## [WHAT IS BEING ASKED]
Exact transcript, pictures excluded: write out every record below.
───── RECORD EXTRACTS ─────
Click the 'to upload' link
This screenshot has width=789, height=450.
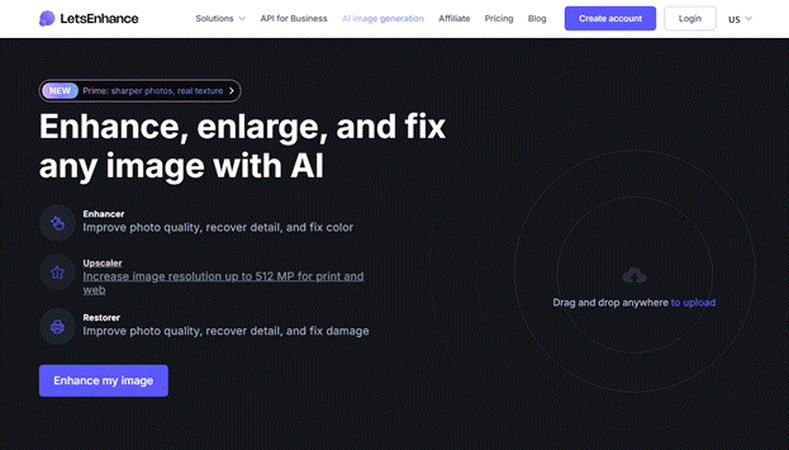[x=693, y=303]
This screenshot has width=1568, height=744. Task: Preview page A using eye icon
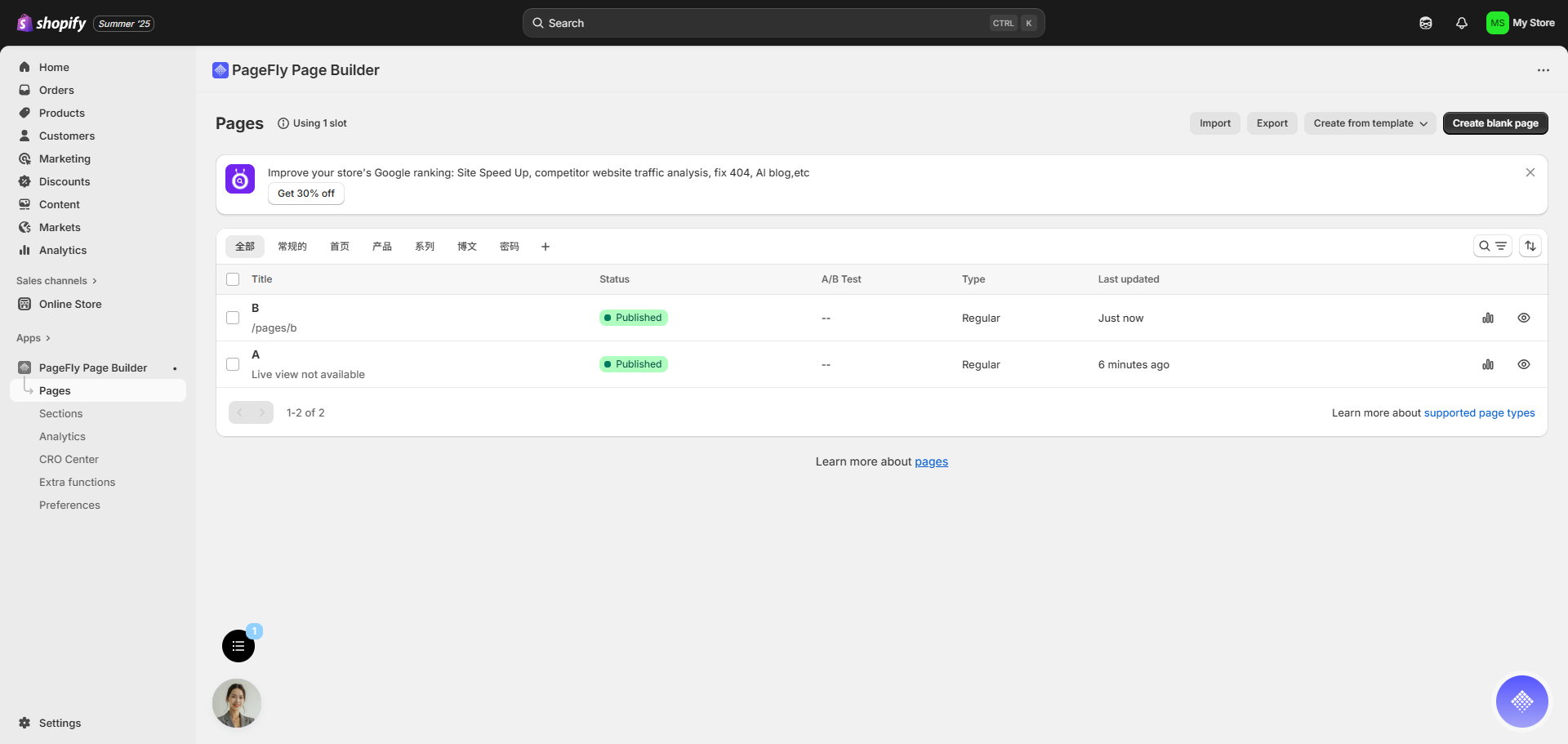1523,364
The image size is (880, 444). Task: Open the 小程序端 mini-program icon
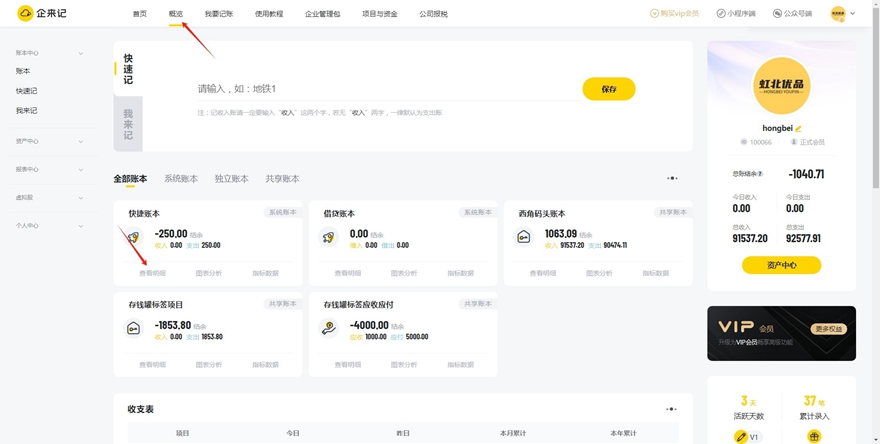(721, 14)
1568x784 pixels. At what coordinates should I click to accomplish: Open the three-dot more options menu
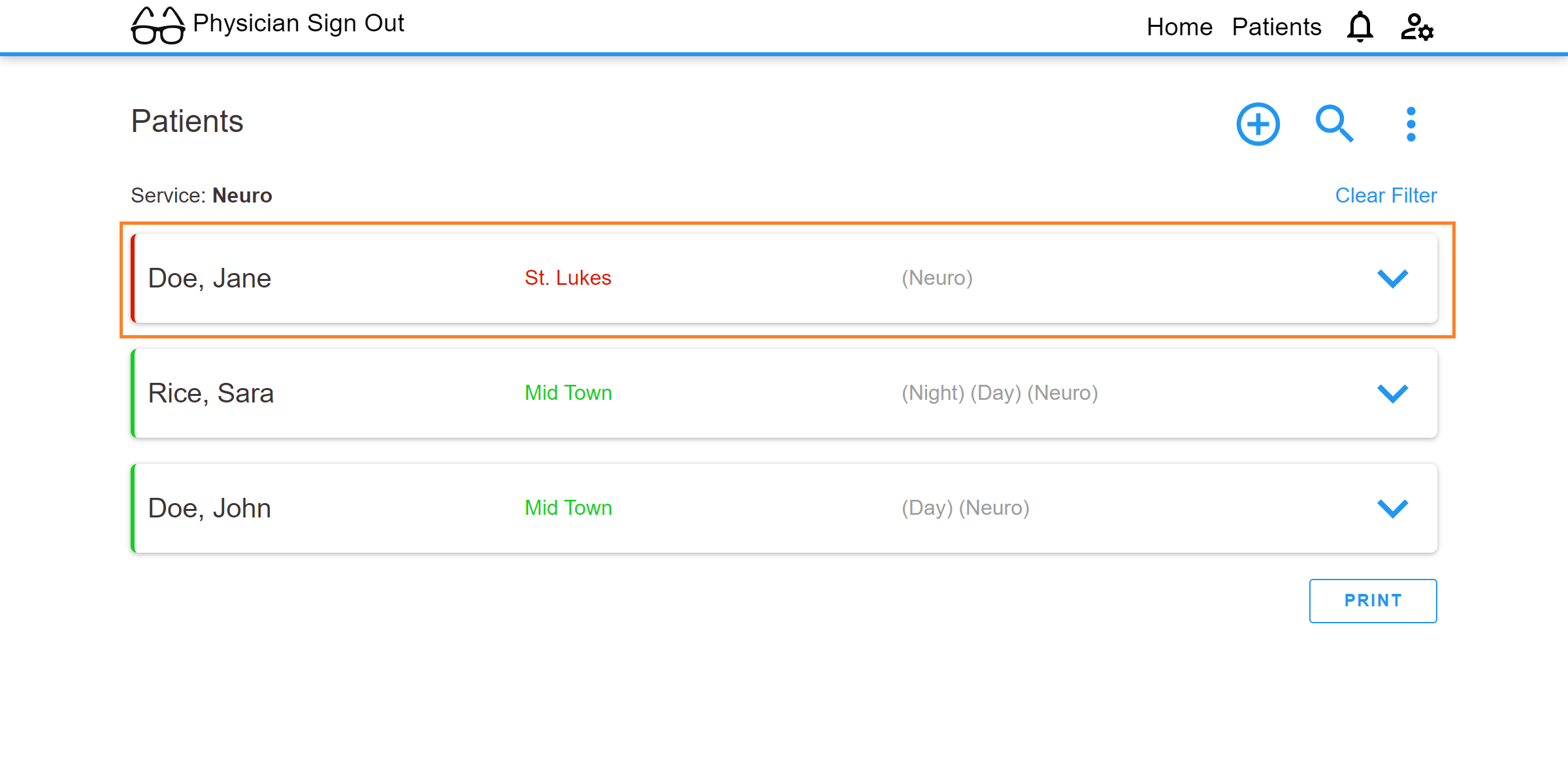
─────
## [SOLUTION TO THIS PROBLEM]
Click the 'to upload' link
This screenshot has width=789, height=450.
[x=693, y=303]
This screenshot has width=1568, height=744. Task: Preview page A using eye icon
1523,364
The image size is (880, 444). Task: Open the 小程序端 mini-program icon
(721, 14)
1568x784 pixels. At what coordinates should I click to accomplish: Open the three-dot more options menu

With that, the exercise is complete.